Even if you don’t really like what your husband is proposing, try it with him whenever possible. This will foster an atmosphere in which both parties respect each other’s wishes and are willing to carry them out together. This atmosphere is great for the sex life itself and the whole relationship outside of it.

But experts also agree that anything too unpleasant to be painful or harmful to one party is unacceptable. On a scale of one to ten, Dr. Wolf says, anything at five or below is worth a try. Compromise is good when it is possible. There is no compromise, and it won’t hurt your marriage, as long as you have the kind of sincerity to listen to him and actually try something new with him that you can accept.

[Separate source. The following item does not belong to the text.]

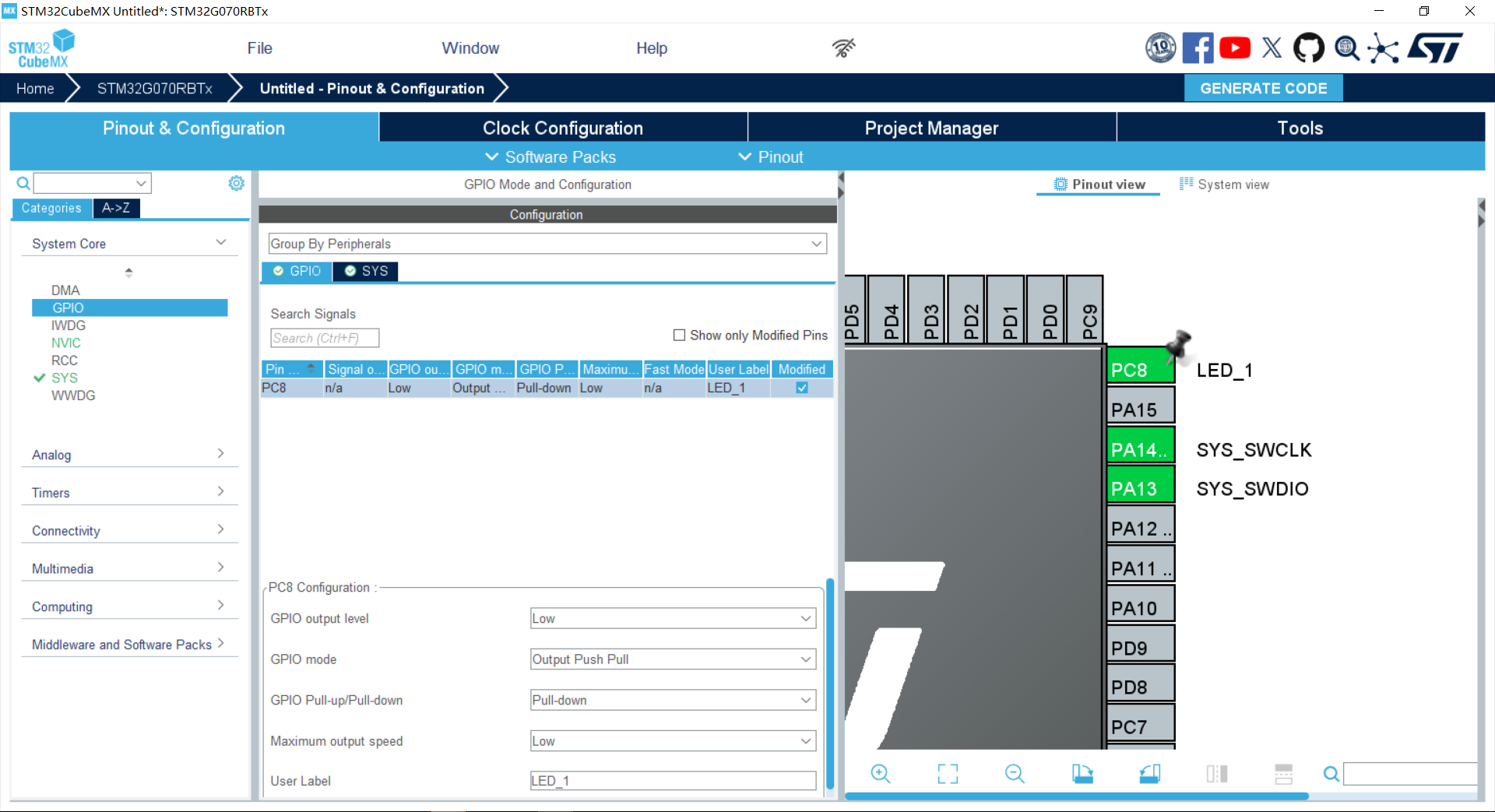Open the GPIO Pull-up/Pull-down dropdown
The width and height of the screenshot is (1495, 812).
(x=673, y=700)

Communication is the key to a good sexual relationship. The pursuit of the renewal of husband and wife’s sexual life, the pursuit of the husband and wife to improve the degree of sexual activity, is not an occasional task, but a need for lifelong unremitting husband and wife, hand in hand with the sweet happiness of the sexual way.

8 Tips for Couples to communicate sex before sex

1. Don’t bring it up in bed.

Before and after sex is not a good time to examine mistakes and analyze behavior; The bedroom or bed is not for complaining. Choose a pleasant, natural place to discuss with your husband, such as a romantic restaurant with privacy.

2. Make a plan for the conversation.

Saying husband is not good, easy to cause resistance, should calm down after the way to communicate.

 

3. Remember the good old days.

When reminiscing about the past, sex is a natural segue: “Remember when we kissed all the time? I miss it.”

4, Blame less, don’t disparage.

Start the conversation in a “psychologically acceptable” way. Say, “We need to talk about our not-so-positive sex life, and I know you want me to feel happier, too. So let’s talk about what’s better, shall we?”

5. Say “I” more.

Make the conversation about yourself. For example, instead of saying “you never gave me enough foreplay,” say “I wish you’d touched and hugged me more before that moment.”

6. Use body language.

There may not be a whinge in your words, but do your actions match your words? Don’t cross your hands in front of your chest, and sit relaxed next to him.

7. Plan a solution and be open with him.

You need to talk to him about your needs and wants, but also get to know him. Alternatively, you can go to therapy together or improve your sex life by reading books.

8. You can’t have this conversation once and for all.

Talking about sex is not a once-in-a-lifetime thing. It has to be a regular thing. Some couples set a day for declutter, a day for regular financial planning, so why not set a day to discuss how to improve sex?